Italian breed of goat

The Sarda is an Italian breed of domestic goat indigenous to the Mediterranean island of Sardinia, off the west coast of central Italy. It is raised throughout the island, particularly in the provinces of Cagliari and Nuoro. It is an ancient breed that has been influenced by the Maltese goat.
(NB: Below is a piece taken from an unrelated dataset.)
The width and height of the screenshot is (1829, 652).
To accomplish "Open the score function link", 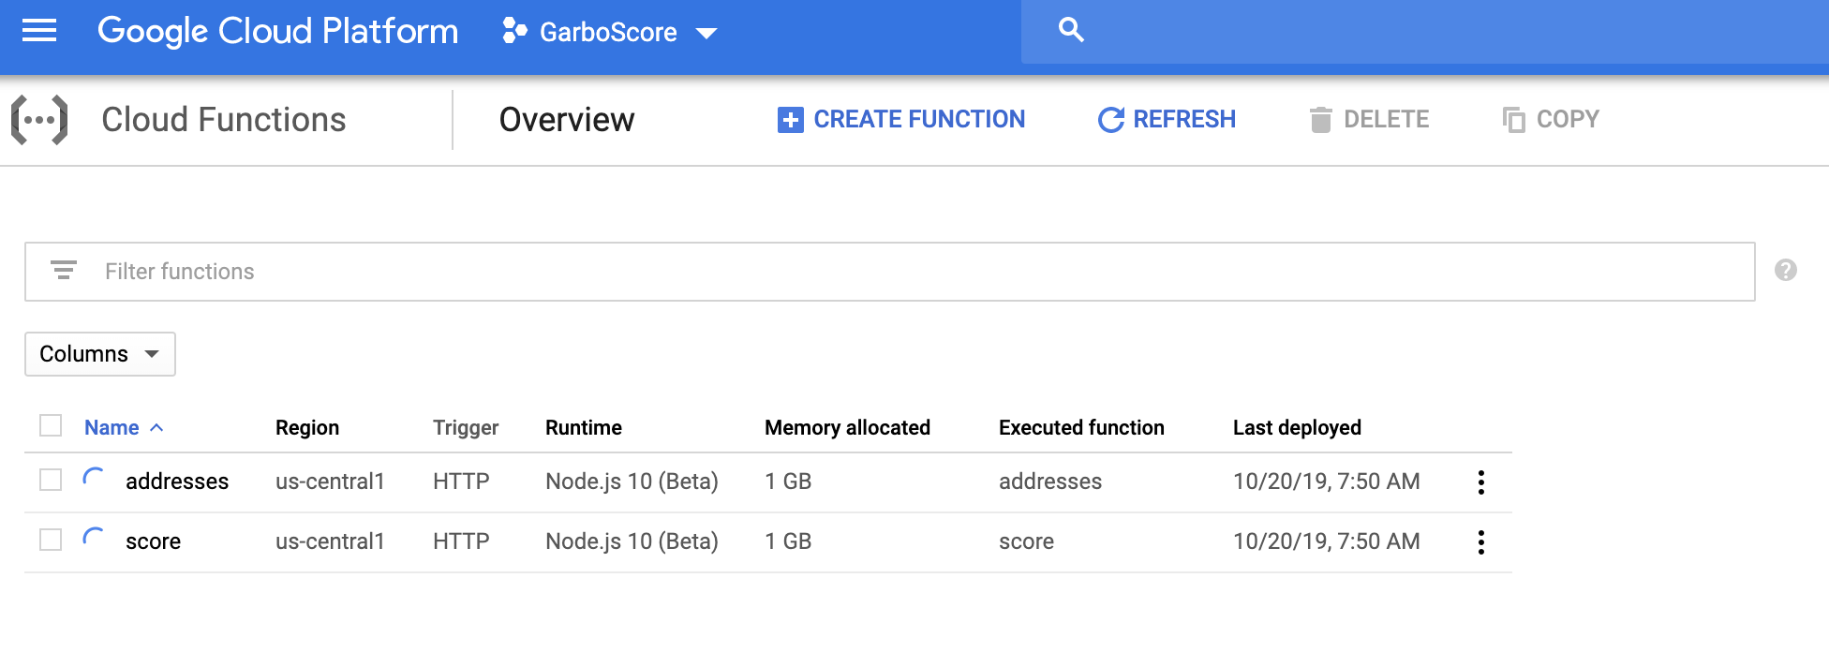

The Sarda is one of the eight autochthonous Italian goat breeds for which a genealogical herdbook is kept by the Associazione Nazionale della Pastorizia, the Italian national association of sheep- and goat-breeders. The herdbook was established in 1981. In 1998 the total population was 260,000, of which 6577 were registered in the herdbook; at the end of 2013 the registered population was 11,121.

== Characteristics ==

The animals are of medium build, long-necked and deep-chested; nannies have well-developed udders. The breed is particularly hardy and well-suited to being raised in a feral or semi-feral state in tough conditions. As much as possible of the available pasture is used by the Sarda sheep. Goats are marginalised and allowed only the poorest terrain; they are fed little or nothing over and above what they can graze.

== Use ==

The milk yield of the Sarda per lactation of 220–240 days is 173±62 litres for primiparous, 215±98 litres for secondiparous, and 237±109 litres for pluriparous, nannies. The milk contains an average of 3.94% milk protein, and is used to make milk products including: Gioddu, a fermented milk product; Casu Axeddu, a mixed pecorino–caprino cheese; and ricotta.

Kids are slaughtered at a weight of 7±– kg.